### WORK TASK
Each entry in the listing below should be returned precisely as it is.
===== SUPPLIED DATA
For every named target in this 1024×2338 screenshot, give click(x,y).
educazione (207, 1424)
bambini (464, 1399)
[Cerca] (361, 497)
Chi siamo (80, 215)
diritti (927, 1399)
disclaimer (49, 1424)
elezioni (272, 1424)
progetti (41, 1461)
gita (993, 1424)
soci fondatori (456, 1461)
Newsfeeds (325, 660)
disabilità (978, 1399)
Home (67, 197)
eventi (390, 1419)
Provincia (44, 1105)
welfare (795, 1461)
==========
### YOUR RESPONSE
For every named target in this 1024×2338 screenshot, give click(x,y).
educazione (207, 1424)
bambini (464, 1399)
[Cerca] (361, 497)
Chi siamo (80, 215)
diritti (927, 1399)
disclaimer (49, 1424)
elezioni (272, 1424)
progetti (41, 1461)
gita (993, 1424)
soci fondatori (456, 1461)
Newsfeeds (325, 660)
disabilità (978, 1399)
Home (67, 197)
eventi (390, 1419)
Provincia (44, 1105)
welfare (795, 1461)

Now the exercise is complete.